Instructions to follow — Retype every record below exactly as it appears.

Input —

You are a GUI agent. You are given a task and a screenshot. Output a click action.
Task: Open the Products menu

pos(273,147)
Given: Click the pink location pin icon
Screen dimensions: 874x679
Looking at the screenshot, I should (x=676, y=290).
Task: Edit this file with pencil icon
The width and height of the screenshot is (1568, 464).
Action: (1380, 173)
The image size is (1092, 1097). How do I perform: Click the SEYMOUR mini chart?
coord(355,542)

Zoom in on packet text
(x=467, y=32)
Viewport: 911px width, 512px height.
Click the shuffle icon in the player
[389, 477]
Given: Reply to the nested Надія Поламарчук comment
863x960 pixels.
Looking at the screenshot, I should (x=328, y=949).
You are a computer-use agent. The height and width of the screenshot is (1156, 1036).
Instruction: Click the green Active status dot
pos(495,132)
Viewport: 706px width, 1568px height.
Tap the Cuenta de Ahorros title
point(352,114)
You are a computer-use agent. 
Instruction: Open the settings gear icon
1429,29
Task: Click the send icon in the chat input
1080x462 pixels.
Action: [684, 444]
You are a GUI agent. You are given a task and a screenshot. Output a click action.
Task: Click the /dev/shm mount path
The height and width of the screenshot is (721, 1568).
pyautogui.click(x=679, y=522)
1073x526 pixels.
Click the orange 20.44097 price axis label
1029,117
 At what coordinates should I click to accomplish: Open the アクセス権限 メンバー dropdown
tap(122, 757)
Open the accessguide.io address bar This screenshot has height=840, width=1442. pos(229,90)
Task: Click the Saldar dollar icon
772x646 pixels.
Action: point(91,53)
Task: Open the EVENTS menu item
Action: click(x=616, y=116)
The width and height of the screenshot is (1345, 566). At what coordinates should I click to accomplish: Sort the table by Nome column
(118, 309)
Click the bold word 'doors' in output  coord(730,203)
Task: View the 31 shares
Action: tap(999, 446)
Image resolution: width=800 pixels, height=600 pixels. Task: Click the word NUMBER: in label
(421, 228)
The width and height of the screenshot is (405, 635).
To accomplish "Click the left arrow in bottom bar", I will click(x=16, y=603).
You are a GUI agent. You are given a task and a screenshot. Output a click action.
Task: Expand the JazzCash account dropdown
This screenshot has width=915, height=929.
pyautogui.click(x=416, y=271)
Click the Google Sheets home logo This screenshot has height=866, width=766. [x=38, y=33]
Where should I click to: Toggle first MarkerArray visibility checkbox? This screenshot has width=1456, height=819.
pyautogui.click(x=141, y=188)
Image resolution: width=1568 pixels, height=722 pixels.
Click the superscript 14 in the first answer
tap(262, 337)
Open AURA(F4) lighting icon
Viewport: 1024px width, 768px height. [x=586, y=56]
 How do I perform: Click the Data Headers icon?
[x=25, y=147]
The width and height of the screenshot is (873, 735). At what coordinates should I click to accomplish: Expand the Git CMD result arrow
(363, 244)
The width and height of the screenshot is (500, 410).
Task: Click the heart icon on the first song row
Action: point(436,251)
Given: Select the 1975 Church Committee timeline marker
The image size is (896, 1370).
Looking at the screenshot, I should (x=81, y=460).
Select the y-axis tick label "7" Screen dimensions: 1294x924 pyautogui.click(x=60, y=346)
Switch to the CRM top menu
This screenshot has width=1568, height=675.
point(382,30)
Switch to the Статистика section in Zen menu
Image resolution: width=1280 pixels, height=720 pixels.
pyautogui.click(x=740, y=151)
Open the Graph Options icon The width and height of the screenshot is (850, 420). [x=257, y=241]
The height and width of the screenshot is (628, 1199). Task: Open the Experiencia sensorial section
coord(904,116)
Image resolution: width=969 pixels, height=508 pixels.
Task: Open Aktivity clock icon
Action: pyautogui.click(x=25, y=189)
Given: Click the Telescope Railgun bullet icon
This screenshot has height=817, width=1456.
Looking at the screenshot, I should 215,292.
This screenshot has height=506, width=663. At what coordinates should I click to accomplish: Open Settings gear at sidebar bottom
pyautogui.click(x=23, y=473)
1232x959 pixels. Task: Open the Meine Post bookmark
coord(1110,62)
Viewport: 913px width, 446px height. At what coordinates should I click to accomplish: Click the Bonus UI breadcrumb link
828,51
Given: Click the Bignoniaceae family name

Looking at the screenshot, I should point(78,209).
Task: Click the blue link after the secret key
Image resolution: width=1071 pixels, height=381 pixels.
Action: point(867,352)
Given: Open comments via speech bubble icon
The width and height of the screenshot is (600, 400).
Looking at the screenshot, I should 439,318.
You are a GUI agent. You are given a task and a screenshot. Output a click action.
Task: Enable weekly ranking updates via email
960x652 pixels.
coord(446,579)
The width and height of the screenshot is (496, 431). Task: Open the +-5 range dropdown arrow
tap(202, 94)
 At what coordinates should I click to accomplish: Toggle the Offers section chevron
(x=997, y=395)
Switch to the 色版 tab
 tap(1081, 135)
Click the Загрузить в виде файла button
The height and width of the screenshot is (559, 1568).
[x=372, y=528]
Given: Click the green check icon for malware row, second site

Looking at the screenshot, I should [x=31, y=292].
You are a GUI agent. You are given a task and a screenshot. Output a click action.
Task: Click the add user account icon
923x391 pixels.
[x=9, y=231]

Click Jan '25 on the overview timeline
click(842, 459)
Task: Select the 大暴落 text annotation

Solution below —
You are a GUI agent. You are given a task and a screenshot. Output a click action.
Task: Open the Products menu

pos(273,147)
Given: Click the pink location pin icon
Screen dimensions: 874x679
Looking at the screenshot, I should (x=676, y=290).
Task: Edit this file with pencil icon
The width and height of the screenshot is (1568, 464).
Action: (1380, 173)
The image size is (1092, 1097). How do I perform: Click the SEYMOUR mini chart?
coord(355,542)

Zoom in on packet text
(x=467, y=32)
Viewport: 911px width, 512px height.
Click the shuffle icon in the player
[389, 477]
Given: Reply to the nested Надія Поламарчук comment
863x960 pixels.
Looking at the screenshot, I should (x=328, y=949).
You are a computer-use agent. The height and width of the screenshot is (1156, 1036).
Instruction: Click the green Active status dot
pos(495,132)
Viewport: 706px width, 1568px height.
Tap the Cuenta de Ahorros title
point(352,114)
You are a computer-use agent. 
Instruction: Open the settings gear icon
1429,29
Task: Click the send icon in the chat input
1080x462 pixels.
Action: [684, 444]
You are a GUI agent. You are given a task and a screenshot. Output a click action.
Task: Click the /dev/shm mount path
The height and width of the screenshot is (721, 1568).
pyautogui.click(x=679, y=522)
1073x526 pixels.
Click the orange 20.44097 price axis label
1029,117
 At what coordinates should I click to accomplish: Open the アクセス権限 メンバー dropdown
tap(122, 757)
Open the accessguide.io address bar This screenshot has height=840, width=1442. pos(229,90)
Task: Click the Saldar dollar icon
772x646 pixels.
Action: point(91,53)
Task: Open the EVENTS menu item
Action: click(x=616, y=116)
The width and height of the screenshot is (1345, 566). At what coordinates should I click to accomplish: Sort the table by Nome column
(118, 309)
Click the bold word 'doors' in output  coord(730,203)
Task: View the 31 shares
Action: tap(999, 446)
Image resolution: width=800 pixels, height=600 pixels. Task: Click the word NUMBER: in label
(421, 228)
The width and height of the screenshot is (405, 635).
To accomplish "Click the left arrow in bottom bar", I will click(x=16, y=603).
You are a GUI agent. You are given a task and a screenshot. Output a click action.
Task: Expand the JazzCash account dropdown
This screenshot has width=915, height=929.
pyautogui.click(x=416, y=271)
Click the Google Sheets home logo This screenshot has height=866, width=766. [x=38, y=33]
Where should I click to: Toggle first MarkerArray visibility checkbox? This screenshot has width=1456, height=819.
pyautogui.click(x=141, y=188)
Image resolution: width=1568 pixels, height=722 pixels.
Click the superscript 14 in the first answer
tap(262, 337)
Open AURA(F4) lighting icon
Viewport: 1024px width, 768px height. [x=586, y=56]
 How do I perform: Click the Data Headers icon?
[x=25, y=147]
The width and height of the screenshot is (873, 735). At what coordinates should I click to accomplish: Expand the Git CMD result arrow
(363, 244)
The width and height of the screenshot is (500, 410).
Task: Click the heart icon on the first song row
Action: point(436,251)
Given: Select the 1975 Church Committee timeline marker
The image size is (896, 1370).
Looking at the screenshot, I should (x=81, y=460).
Select the y-axis tick label "7" Screen dimensions: 1294x924 pyautogui.click(x=60, y=346)
Switch to the CRM top menu
This screenshot has width=1568, height=675.
point(382,30)
Switch to the Статистика section in Zen menu
Image resolution: width=1280 pixels, height=720 pixels.
pyautogui.click(x=740, y=151)
Open the Graph Options icon The width and height of the screenshot is (850, 420). [x=257, y=241]
The height and width of the screenshot is (628, 1199). Task: Open the Experiencia sensorial section
coord(904,116)
Image resolution: width=969 pixels, height=508 pixels.
Task: Open Aktivity clock icon
Action: pyautogui.click(x=25, y=189)
Given: Click the Telescope Railgun bullet icon
This screenshot has height=817, width=1456.
Looking at the screenshot, I should 215,292.
This screenshot has height=506, width=663. At what coordinates should I click to accomplish: Open Settings gear at sidebar bottom
pyautogui.click(x=23, y=473)
1232x959 pixels. Task: Open the Meine Post bookmark
coord(1110,62)
Viewport: 913px width, 446px height. At what coordinates should I click to accomplish: Click the Bonus UI breadcrumb link
828,51
Given: Click the Bignoniaceae family name

Looking at the screenshot, I should point(78,209).
Task: Click the blue link after the secret key
Image resolution: width=1071 pixels, height=381 pixels.
Action: point(867,352)
Given: Open comments via speech bubble icon
The width and height of the screenshot is (600, 400).
Looking at the screenshot, I should 439,318.
You are a GUI agent. You are given a task and a screenshot. Output a click action.
Task: Enable weekly ranking updates via email
960x652 pixels.
coord(446,579)
The width and height of the screenshot is (496, 431). Task: Open the +-5 range dropdown arrow
tap(202, 94)
 At what coordinates should I click to accomplish: Toggle the Offers section chevron
(x=997, y=395)
Switch to the 色版 tab
 tap(1081, 135)
Click the Загрузить в виде файла button
The height and width of the screenshot is (559, 1568).
[x=372, y=528]
Given: Click the green check icon for malware row, second site

Looking at the screenshot, I should [x=31, y=292].
You are a GUI agent. You are given a task and a screenshot. Output a click action.
Task: Click the add user account icon
923x391 pixels.
[x=9, y=231]

Click Jan '25 on the overview timeline
click(842, 459)
Task: Select the 大暴落 text annotation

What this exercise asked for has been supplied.